Gitmek mi zor, kalmak mı? Giden mi üzülür, kalan mı? Yeni nesil teknolojiyle mesafe kaldı mı? “Hoşça kal.”, “Kendine iyi bak.”, “Su gibi git, su gibi gel.” İlk iki cümlenin iletisini beyin hiç yadırgamadı lakin su gibi seyahat yapılır mı? Suyun varoluştan bu yana olan ihtişamlı şanı anlaşılır mı? Gözlerimiz dolu dolu su doldurduğumuz o güğümler anılarda mı? Hatıralarda sesi saklanır mı? Yoksa izi kalan ne kadar ağır oldukları mı? Harfler satırlara karalanır da, suyun hafızası var mı? “Antik dönem Mezopotamya gelenekleri” ve su tanrısı olarak gördükleri “Enki”ye dua etmek. Enki’nin kutsalı olan suyu gidenlerin arkasından dökmek yüz yıllarca yapıldı. Gidene iyi şans getireceğine inanıldı. Bazı kaynaklar çok daha öncesi şaman adetlerini dahi işaret eder. Yani su varoluştan bu yana tüm kültürlerde önemlidir. O engel tanımaz. Dağ, taş deler, yoluna ulaşır. Saflık ve temizliğin sembolüdür. Bolluk ve mineral deposudur. Hem gökten gelir, hem yerden. Dünyanın ve insan bedeninin önemli bir bölümü de sudur. Bu nedenle “Su gibi aziz ol.” denir. Uğruna savaşlar yapılmıştır.
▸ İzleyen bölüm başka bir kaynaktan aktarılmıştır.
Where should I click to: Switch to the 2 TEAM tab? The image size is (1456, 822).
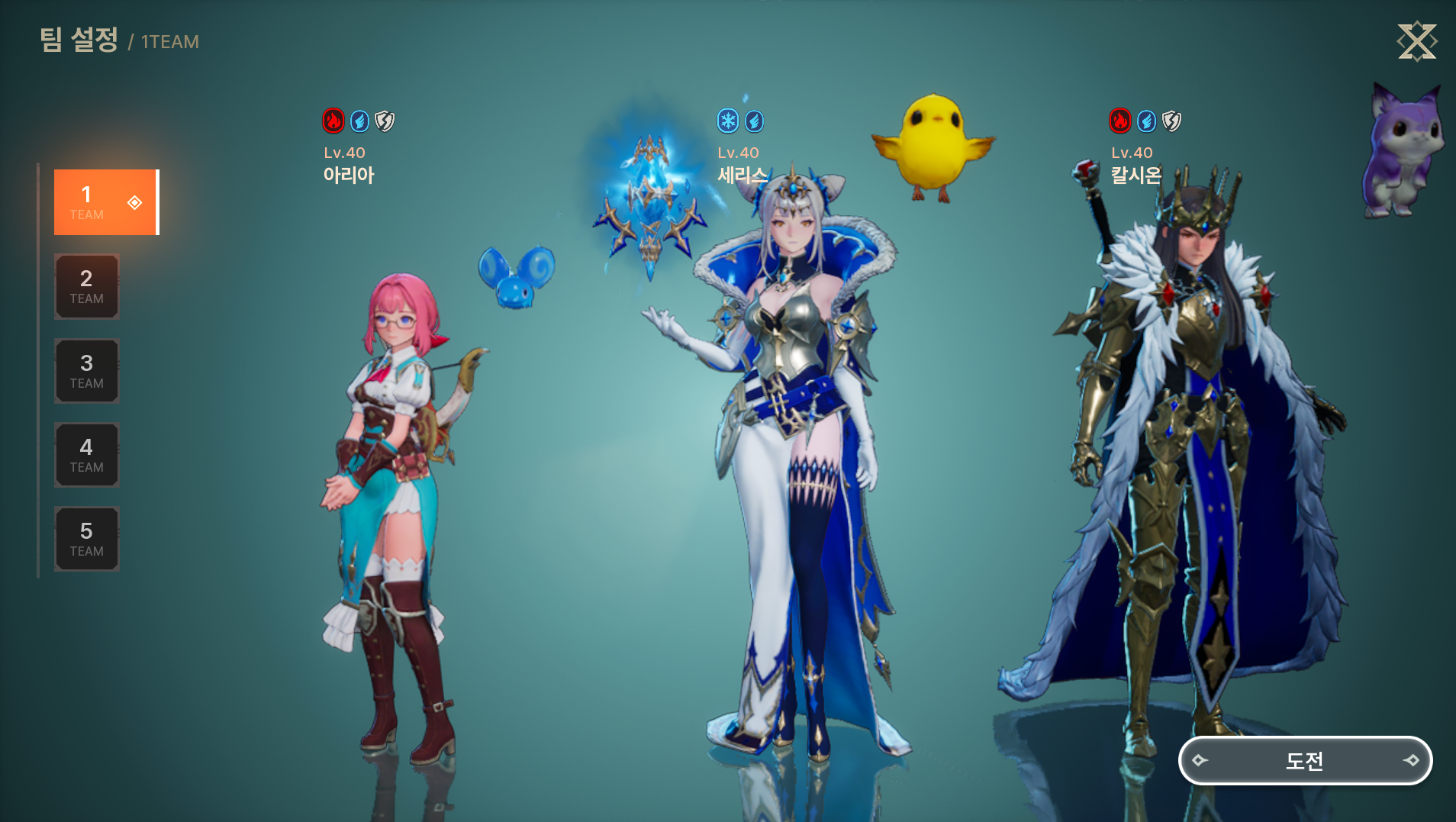tap(87, 286)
Petrolden daha önemli olsa da, susuz kalınmadıkça kıymeti bilinmemiştir. Eğer ırmakta su kalmadıysa, bu ırmağın değil insanın suçudur. İftira! Ne de olsa insanoğlu her noktada masumdur. Çünkü daima meşguldür. Belki de yine bir gidenin ardından su döküyordur. Doğru mu zor, yalan mı? Doğru söyleyen mi kazanır, bahane bulan mı? Su akar yolunu bulur ama insan hangi noktada viraj alır? Gaza basar veyahut soluklanır? Nefes aldığı yer neden yine suya yakındır? Mavi, turkuaz, yeşil… Aslında saydam olan suyun rengidir. Işıklara göre renklenen nehir. Peki, insan neye göre şekillenir? Bukalemun gibi olmak mı gerekir? Oysa gerçek su gibi nettir. Yapılan iyiliğe kaç diyet gerekir? Bu beklenti tefecilik değil midir? Sakin suyun daima derin olduğu bilinmez midir? Suya benzer insan. İnsana benzer su. “Nice balık vardır ki su içinde her şeyden eminken boğazının hırsı yüzünden oltaya tutulmuştur.” diyen Mevlana, insanı da betimlememiş midir? Su sesi huzuru lazım hepimize. Mezopotamya geleneklerinden, şaman adetlerine, bir yudum su ile giderilen kahvenin telvesine… Doğumu bir damla su, ölümü toprak olan beden! İster yolcu ol, ister hancı. Giden ya da kalan, su döken, ardından dökülen. Bir çeşme gibi aksın yolun. Düşünenler için bir tragedya olduğunu unutma ömrün! Hiçbir şey yapamıyorsan iç bir bardak su, azalsın susuzluğun…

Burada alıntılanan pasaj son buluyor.